Thursday, January 7, 2010

Seven Herbs for Suffering

Recently I re-read Richard Wurmbrand’s fascinating book In God’s Underground (London: Hodder and Stoughton, 1968). Wurmbrand was a Lutheran pastor persecuted for his Christian faith in communist Romania. He spent more than 14 years in prison, enduring much suffering.

How did Wurmbrand manage to avoid despair?

He tells the following story (pp. 185-186):

It is about a doctor of early Christian times who was 
unjustly imprisoned by the emperor. After some weeks his family was allowed to see him. At first, they wept. His clothes were rags, his nourishment a slice of bread with a cup of water every day. His wife wondered and asked, "How is it that you look so well? You have the air of someone who has just come from a wedding!"

The doctor smilingly replied that he found a remedy for all troubles, and his family asked him what it was. The doctor told them, "I have discovered a tea that is good against all suffering and sorrow. It contains seven herbs, and I shall number them for you!

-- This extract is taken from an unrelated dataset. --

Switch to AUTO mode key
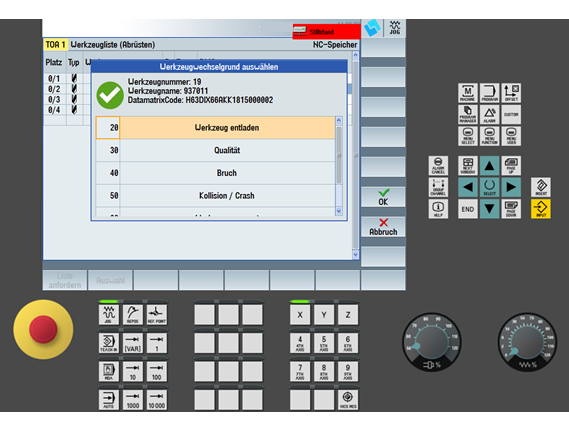Image resolution: width=569 pixels, height=433 pixels. (x=109, y=400)
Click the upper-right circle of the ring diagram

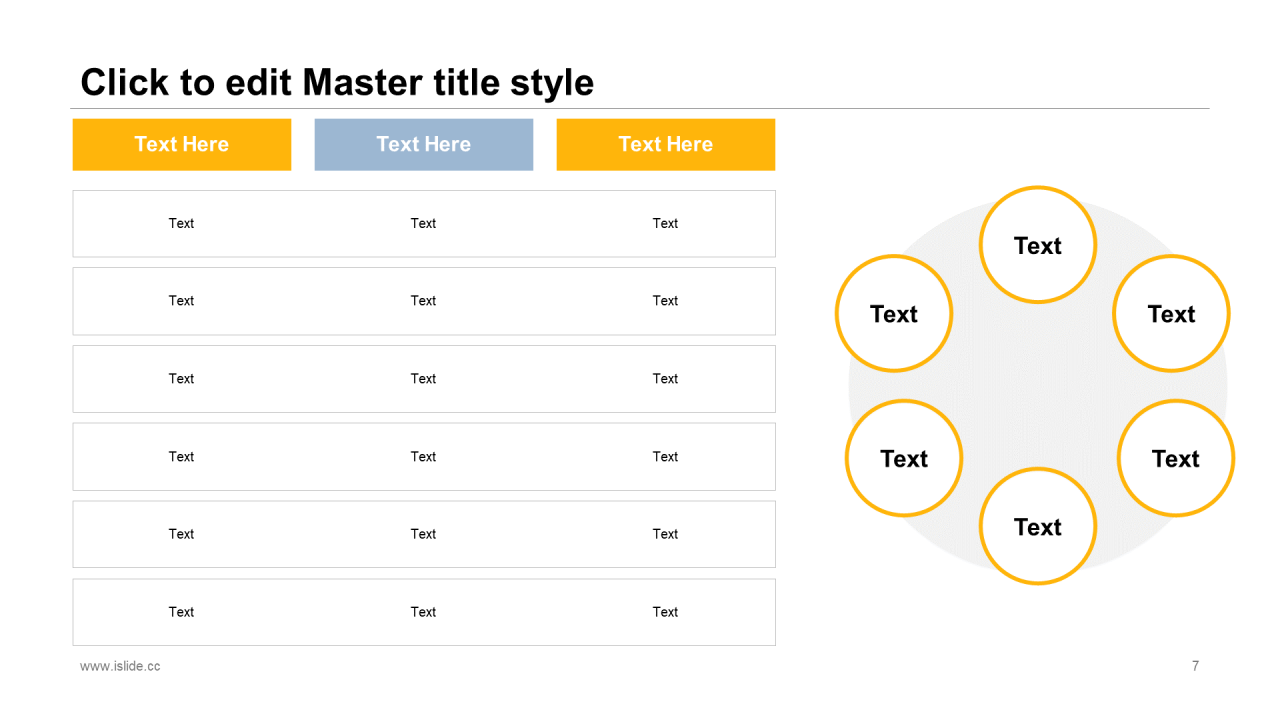coord(1171,314)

1. The first herb is contentedness: be satisfied with what you have. I may shiver in my rags as I gnaw on a crust, but how much worse off I should be if the emperor had thrown me naked into a dungeon with nothing at all to eat!

2. The second herb is common sense. Whether I rejoice or worry, I shall be in prison, so why fret?

3. The third is remembrance of past sins: count them, and on the supposition that every sin deserves a day in prison, reckon how many lives you would spend behind bars – you have been let off lightly!

4. The fourth is the thought of the sorrows that Christ bore gladly for us. If the only man who ever could choose His fate on earth chose pain, what great value He must have seen in it! So we observe that, borne with serenity and joy, suffering redeems.

5. The fifth herb is the knowledge that suffering has been given to us by God as from a father, not to harm us, but to cleanse and sanctify us. The suffering through which we pass has the purpose of purifying us and preparing us for Heaven.

6. The sixth is the knowledge that no suffering can harm a Christian life. If the pleasures of the flesh are all, then pain and prison bring an end to a man's aim in living; but if the core of life is truth, that is something which no prison cell can change. In prison or out of it two and two make four. Prison cannot stop me from loving; iron bars cannot exclude faith. If these ideals make up my life, I can be serene anywhere.

7. The last herb in the recipe is hope. The wheel of life may put the emperor's physician in prison, but it goes on turning. It may put me back into the palace, and even put me on the throne."

Wurmbrand concludes the story,
I paused for a moment. The crowded church was still. "I have drunk barrels of this tea since then," I said, "and I can recommend it to you all. It has proved good."

This is indeed wise advice for all of us in times of suffering and affliction.
*****

2 comments:

Pro Regno said...

Dear John,

I preached on Hebr.12:1,2 yesterday, and now wished I had this great story as an illustration.

May we all'press on', looking unto (focusing) Jesus !

Greetings
Slabbert

john byl said...

Hello, Slabbert. Welcome to my blog and thanks for your comment.